How can cell characteristics and therapeutic response be determined without biopsy and IHC testing?
Twelve years ago, IHC testing was not widely practiced, and ECCT-based response classification had not yet been established. What Bu Siyane did was routine non-invasive radiological monitoring using ultrasound, mammography, MRI, and even non-standard modalities such as thermography and ECVT (electric-field-based tomography). With consistent monitoring, any unfavorable progression could be detected early and anticipated.
Based on early ultrasound and mammography findings, the cell type in Bu Siyane’s case was categorized as Group E1—characterized by small encapsulated lesions that may spread to other organs. This type generally aligns with HER2-positive characteristics, which typically do not respond well to electric field therapy such as ECCT. For this type, ECCT ideally should be combined with anti-HER2 targeted therapy for optimal effectiveness.
However, because Bu Siyane did not undergo biopsy or IHC testing, the exact cellular characteristics were never definitively known. She chose to rely solely on ECCT for the potentially malignant lump in her left breast, as well as for subsequent lumps in the thyroid, kidney, and right breast. She focused on routine observation. As long as there was no progression toward deterioration, she felt aggressive intervention was unnecessary.
Her response was relatively slow, consistent with E1 characteristics. The lesion in her left breast remained relatively unchanged during the first year, and even showed slight enlargement within the first 3–6 months. She did not panic and continued calmly with the process. After two years, ultrasound results showed that the mass was no longer detectable. On physical examination, the lump was also no longer palpable.
Typically, lesions of this type are not considered highly responsive to ECCT. The favorable outcome in her case was likely because the lesions were relatively small (under 1–2 cm). Small lesions, even if multiple, can still be effectively managed by the immune system, allowing dead cells to be cleared properly. Additionally, psychological condition, hormonal balance, and cholesterol levels—which influence vascular plaque formation and clearance mechanisms—were likely well controlled, contributing to her successful outcome.

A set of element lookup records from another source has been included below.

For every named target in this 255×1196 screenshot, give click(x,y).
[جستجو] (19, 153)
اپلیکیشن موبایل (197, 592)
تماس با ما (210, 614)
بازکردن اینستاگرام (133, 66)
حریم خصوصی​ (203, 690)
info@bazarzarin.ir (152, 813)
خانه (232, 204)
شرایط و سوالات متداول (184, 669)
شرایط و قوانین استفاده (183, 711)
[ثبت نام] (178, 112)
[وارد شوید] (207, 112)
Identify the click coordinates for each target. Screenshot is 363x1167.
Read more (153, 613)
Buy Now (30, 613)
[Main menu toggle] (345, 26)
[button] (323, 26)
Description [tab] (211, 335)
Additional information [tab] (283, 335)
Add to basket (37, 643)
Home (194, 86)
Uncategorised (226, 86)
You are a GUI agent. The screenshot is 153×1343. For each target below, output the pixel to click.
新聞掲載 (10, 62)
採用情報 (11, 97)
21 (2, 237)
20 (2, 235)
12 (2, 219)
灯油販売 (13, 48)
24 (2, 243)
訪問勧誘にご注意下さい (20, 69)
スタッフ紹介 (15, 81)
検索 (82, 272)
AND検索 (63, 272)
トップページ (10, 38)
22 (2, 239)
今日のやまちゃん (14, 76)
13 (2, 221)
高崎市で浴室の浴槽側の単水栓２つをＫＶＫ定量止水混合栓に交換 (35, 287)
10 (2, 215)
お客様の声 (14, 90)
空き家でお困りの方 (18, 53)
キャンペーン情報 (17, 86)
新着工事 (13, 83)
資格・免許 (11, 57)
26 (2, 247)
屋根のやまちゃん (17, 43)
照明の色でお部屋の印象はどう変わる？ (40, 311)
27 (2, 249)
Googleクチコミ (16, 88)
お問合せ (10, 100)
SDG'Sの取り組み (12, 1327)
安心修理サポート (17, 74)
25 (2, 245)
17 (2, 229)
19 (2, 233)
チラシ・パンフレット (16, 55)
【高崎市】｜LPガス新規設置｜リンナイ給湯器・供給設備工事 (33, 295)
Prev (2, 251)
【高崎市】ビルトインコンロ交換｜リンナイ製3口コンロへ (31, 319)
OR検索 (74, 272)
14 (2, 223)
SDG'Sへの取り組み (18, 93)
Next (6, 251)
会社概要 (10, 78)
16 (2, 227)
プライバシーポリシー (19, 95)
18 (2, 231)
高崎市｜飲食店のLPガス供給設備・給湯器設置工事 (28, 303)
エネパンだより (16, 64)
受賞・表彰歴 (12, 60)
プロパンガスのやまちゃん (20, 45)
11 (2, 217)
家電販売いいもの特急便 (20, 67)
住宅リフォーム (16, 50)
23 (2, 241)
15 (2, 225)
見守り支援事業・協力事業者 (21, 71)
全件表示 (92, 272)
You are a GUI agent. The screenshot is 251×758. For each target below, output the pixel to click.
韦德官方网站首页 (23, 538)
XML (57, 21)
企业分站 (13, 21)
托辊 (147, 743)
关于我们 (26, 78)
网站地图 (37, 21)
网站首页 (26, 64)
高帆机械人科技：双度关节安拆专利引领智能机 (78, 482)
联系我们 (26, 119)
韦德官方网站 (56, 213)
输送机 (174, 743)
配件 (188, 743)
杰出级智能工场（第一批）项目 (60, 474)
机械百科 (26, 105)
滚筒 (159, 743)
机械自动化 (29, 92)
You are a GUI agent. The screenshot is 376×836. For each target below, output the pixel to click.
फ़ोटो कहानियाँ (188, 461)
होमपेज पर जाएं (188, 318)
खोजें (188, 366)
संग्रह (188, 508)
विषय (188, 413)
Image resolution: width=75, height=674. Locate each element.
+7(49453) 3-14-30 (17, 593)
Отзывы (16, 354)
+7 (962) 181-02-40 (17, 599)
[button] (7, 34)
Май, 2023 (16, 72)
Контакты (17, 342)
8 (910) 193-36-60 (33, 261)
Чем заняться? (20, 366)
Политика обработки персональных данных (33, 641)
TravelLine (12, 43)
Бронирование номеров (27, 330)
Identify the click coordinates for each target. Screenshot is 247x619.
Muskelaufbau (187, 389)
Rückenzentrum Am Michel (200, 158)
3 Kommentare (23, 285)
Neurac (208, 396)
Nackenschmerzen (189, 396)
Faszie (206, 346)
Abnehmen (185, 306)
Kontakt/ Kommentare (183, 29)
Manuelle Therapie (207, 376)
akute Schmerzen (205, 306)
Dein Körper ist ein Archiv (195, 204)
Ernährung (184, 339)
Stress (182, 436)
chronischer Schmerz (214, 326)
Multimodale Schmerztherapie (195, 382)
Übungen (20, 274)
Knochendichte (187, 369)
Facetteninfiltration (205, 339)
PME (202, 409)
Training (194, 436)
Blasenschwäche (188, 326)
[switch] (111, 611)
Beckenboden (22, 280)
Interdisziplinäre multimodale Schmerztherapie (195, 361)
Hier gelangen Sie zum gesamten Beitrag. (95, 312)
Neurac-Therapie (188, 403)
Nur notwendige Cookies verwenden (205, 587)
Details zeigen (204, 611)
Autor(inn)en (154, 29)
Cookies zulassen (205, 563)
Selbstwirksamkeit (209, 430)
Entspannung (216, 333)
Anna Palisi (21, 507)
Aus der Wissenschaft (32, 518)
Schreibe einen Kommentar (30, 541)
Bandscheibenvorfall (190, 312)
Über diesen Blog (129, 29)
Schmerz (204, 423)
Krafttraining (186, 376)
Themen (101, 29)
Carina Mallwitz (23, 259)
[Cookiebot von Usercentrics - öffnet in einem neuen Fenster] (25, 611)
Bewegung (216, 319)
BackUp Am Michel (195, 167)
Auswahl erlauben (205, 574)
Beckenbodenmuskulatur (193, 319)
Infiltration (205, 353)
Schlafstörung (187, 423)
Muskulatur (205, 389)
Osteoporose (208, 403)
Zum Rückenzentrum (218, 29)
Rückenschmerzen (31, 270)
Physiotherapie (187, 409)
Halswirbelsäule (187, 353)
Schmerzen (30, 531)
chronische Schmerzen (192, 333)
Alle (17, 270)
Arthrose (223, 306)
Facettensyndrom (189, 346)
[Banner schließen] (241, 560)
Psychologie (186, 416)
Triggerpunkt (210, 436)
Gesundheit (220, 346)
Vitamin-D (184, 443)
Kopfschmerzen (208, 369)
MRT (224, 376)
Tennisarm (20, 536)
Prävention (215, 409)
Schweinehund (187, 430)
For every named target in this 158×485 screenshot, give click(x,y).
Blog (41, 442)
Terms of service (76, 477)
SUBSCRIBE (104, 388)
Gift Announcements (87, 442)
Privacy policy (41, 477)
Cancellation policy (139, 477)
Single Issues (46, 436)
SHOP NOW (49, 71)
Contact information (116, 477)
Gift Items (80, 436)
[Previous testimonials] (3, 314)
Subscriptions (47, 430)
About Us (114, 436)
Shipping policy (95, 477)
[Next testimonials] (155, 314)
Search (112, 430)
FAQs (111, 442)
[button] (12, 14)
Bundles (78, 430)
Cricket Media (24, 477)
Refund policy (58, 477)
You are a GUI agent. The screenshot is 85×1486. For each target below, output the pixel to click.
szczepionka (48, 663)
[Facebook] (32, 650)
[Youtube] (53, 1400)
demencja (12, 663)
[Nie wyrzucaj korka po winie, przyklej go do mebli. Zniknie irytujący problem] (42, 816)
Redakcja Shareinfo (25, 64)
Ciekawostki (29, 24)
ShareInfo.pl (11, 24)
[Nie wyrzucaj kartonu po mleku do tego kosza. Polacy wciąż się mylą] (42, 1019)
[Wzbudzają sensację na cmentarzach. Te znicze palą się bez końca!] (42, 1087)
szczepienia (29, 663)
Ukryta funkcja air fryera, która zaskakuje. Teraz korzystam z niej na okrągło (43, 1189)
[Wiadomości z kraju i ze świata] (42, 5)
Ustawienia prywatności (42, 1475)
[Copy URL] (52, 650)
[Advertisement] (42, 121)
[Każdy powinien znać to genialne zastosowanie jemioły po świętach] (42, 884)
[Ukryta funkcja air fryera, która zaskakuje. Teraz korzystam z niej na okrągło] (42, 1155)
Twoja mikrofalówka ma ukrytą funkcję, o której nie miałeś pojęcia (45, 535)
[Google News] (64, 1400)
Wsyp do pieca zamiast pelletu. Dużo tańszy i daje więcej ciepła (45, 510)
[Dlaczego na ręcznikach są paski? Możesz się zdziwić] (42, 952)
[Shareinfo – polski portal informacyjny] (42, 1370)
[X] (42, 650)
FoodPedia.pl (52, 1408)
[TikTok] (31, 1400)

If hormonal activity is high and cholesterol levels lead to plaque formation in blood vessels, clearance of dead cells may be incomplete. Some cells may remain dormant rather than fully destroyed, potentially triggering recurrence. This may have occurred in Bu Siyane’s case after the COVID-19 vaccination, when a lump briefly reappeared, possibly due to inflammation and deposition in the scar tissue area of the previous mass. However, continued use of the device resulted in the lump disappearing again and reverting to scar tissue.
The thyroid and kidney lumps, which were likely benign, showed minimal change over 9 and 7 years of device use. ECCT tends to respond slowly to benign masses, but at least may help prevent progression.
From Bu Siyane’s case, an important lesson can be drawn: determining cell type early through biopsy and IHC testing remains valuable for accurate assessment of tumor characteristics and therapeutic response. With accurate cell typing, the worst-case scenarios, timing of progression, and best possible outcomes can be better predicted. Concerns about biopsy-related spread may be mitigated by using the device before and after the biopsy procedure.
Combination with standard medical therapy tailored to the specific cell type remains recommended and, in general, provides the best survival statistics based on another study conducted by Prof. Akiyama of McGill University, Canada, published in Frontiers in Medical Case Reports (2025).